=== Kutipan teks ===
---

Agama Islam

5 Hadits Tentang Cinta, Jenis-Jenis Hadits, dan Perawinya

Hadits tentang Cinta
Written by Yufi Cantika

Hadits Tentang Cinta – Dalam ajaran Islam, seorang muslim memiliki dua hal yang dijadikan pegangan pedoman dalam menjalani kehidupan sepanjang. Pertama yaitu Al-Qur’an yang diturunkan oleh Allah Subhanahu wa ta’ala kepada Nabi Muhammad SAW. Di dalamnya, Al-Qur’an sudah membahas segalanya. Mulai dari keesaan Allah Subhanahu wa ta’ala, ibadah, hingga hal-hal duniawi seperti pembagian harta warisan.

Sedangkan pegangan yang kedua adalah hadits. Apa sih hadits itu? Menurut para ulama, hadits adalah apapun yang diriwayatkan oleh Rasulullah shallallahu alaihi wasallam. Baik itu perkataan, perbuatan, ketetapan yang dibuat selama hidupnya.

Sama seperti kitab suci Al-Qur’an, hadits juga membahas banyak hal seperti ibadah, perilaku, hingga hadits tentang cinta pun ada. Namun, mengingat Rasulullah shallallahu alaihi wasallam sudah lama wafat, maka kita tidak bisa lagi melihat secara langsung kehidupan Rasulullah shallallahu alaihi wasallam sehari-hari.

Namun kamu tidak perlu khawatir, karena Allah Subhanahu wa ta’ala tetap menjaga hadits hingga sampai ke umat Muslim sebelum kita, dan orang-orang yang sesudah kita. Selama Rasulullah shallallahu alaihi wasallam wafat sekitar 1400 tahun yang lalu, para sahabat meniru apapun yang dilakukannya.

---

=== Tugas yang dikerjakan ===
[a] Menurut teks tentang hadits ini, apa pengertian hadits menurut para ulama?
[b] Salin dengan persis bagian teks tentang hadits ini, dimulai dari "Hadits Tentang Cinta –" dan berlanjut sampai "dibuat selama hidupnya.".

[Daftar data]
---

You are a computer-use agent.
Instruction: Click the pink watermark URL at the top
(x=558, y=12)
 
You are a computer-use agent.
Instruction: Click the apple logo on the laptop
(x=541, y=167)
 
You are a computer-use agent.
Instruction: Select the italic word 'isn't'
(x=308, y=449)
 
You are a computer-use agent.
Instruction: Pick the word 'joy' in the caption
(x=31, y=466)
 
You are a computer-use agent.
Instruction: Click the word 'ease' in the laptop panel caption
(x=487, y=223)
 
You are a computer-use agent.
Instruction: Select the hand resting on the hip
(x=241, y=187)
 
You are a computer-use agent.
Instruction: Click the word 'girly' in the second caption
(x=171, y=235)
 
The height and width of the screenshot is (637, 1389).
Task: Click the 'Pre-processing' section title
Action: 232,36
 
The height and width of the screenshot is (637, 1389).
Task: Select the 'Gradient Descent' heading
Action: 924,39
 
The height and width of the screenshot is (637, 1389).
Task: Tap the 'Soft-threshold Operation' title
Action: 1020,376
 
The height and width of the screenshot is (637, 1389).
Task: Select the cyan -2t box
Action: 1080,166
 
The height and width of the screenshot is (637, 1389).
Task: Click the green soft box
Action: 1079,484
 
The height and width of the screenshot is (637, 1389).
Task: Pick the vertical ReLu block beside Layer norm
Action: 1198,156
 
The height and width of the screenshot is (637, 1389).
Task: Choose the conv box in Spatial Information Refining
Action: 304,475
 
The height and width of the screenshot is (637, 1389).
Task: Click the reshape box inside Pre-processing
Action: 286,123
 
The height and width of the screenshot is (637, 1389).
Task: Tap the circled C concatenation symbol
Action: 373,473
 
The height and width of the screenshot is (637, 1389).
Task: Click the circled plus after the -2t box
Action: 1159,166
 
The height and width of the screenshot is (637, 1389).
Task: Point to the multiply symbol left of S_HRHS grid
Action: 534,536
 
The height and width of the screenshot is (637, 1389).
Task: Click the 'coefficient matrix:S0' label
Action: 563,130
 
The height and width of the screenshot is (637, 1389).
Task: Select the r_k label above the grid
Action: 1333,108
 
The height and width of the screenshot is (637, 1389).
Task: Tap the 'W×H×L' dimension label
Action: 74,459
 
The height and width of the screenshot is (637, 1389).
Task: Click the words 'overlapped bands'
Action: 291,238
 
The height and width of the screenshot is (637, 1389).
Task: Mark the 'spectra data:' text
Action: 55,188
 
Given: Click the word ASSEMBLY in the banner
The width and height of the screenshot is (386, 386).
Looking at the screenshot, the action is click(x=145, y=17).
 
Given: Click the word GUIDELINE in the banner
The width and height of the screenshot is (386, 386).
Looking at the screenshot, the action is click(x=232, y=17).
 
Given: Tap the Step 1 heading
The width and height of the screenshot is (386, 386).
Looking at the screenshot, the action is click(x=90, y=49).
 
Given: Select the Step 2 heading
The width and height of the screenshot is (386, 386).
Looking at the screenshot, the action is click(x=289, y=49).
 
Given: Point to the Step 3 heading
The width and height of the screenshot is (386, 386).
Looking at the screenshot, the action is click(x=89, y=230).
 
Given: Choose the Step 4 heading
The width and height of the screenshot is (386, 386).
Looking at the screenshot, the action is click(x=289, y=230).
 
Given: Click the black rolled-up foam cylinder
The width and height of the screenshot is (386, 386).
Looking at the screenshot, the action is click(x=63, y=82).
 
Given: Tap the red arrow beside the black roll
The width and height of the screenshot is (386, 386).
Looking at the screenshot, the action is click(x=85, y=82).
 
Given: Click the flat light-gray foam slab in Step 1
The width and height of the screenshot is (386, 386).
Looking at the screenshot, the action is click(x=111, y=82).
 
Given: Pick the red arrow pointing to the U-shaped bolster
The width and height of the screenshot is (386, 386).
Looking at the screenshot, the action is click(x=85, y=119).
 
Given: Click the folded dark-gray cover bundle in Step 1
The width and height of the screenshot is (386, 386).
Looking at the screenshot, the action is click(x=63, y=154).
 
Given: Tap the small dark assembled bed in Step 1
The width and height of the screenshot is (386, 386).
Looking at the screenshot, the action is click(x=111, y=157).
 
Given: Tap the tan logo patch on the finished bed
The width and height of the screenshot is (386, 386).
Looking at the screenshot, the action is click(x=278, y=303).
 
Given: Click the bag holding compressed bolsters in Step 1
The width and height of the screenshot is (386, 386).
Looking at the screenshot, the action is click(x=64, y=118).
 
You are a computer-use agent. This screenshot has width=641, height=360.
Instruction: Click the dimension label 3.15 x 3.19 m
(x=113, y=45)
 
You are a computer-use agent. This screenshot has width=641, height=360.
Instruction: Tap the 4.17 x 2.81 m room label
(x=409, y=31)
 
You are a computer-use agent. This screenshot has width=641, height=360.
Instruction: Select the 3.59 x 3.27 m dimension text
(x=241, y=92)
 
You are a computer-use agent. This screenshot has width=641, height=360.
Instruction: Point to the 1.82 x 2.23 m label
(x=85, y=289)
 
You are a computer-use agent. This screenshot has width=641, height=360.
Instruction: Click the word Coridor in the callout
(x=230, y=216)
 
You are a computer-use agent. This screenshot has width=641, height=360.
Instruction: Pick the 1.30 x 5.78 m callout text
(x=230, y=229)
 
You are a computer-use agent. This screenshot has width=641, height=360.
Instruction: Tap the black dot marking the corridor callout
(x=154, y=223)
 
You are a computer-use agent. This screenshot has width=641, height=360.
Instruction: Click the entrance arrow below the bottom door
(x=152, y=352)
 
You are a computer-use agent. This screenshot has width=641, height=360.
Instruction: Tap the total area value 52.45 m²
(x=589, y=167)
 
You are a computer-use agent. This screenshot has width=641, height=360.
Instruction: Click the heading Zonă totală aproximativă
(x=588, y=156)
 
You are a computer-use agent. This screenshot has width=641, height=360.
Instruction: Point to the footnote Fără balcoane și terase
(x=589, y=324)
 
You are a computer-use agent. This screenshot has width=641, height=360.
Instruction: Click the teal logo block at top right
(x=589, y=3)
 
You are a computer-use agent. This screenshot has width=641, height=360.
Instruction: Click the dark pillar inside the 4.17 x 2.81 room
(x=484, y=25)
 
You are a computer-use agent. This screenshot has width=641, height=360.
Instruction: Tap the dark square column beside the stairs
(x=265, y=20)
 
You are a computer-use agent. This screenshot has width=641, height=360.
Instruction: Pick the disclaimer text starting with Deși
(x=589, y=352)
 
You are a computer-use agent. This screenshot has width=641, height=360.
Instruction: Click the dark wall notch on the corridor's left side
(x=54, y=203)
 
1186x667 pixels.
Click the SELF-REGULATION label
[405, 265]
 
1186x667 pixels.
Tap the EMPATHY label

---

=== Hasil secara berurutan ===
[a] Hadits adalah apapun yang diriwayatkan oleh Rasulullah shallallahu alaihi wasallam, baik perkataan, perbuatan, maupun ketetapan yang dibuat selama hidupnya.

[b]
Hadits Tentang Cinta – Dalam ajaran Islam, seorang muslim memiliki dua hal yang dijadikan pegangan pedoman dalam menjalani kehidupan sepanjang. Pertama yaitu Al-Qur’an yang diturunkan oleh Allah Subhanahu wa ta’ala kepada Nabi Muhammad SAW. Di dalamnya, Al-Qur’an sudah membahas segalanya. Mulai dari keesaan Allah Subhanahu wa ta’ala, ibadah, hingga hal-hal duniawi seperti pembagian harta warisan.

Sedangkan pegangan yang kedua adalah hadits. Apa sih hadits itu? Menurut para ulama, hadits adalah apapun yang diriwayatkan oleh Rasulullah shallallahu alaihi wasallam. Baik itu perkataan, perbuatan, ketetapan yang dibuat selama hidupnya.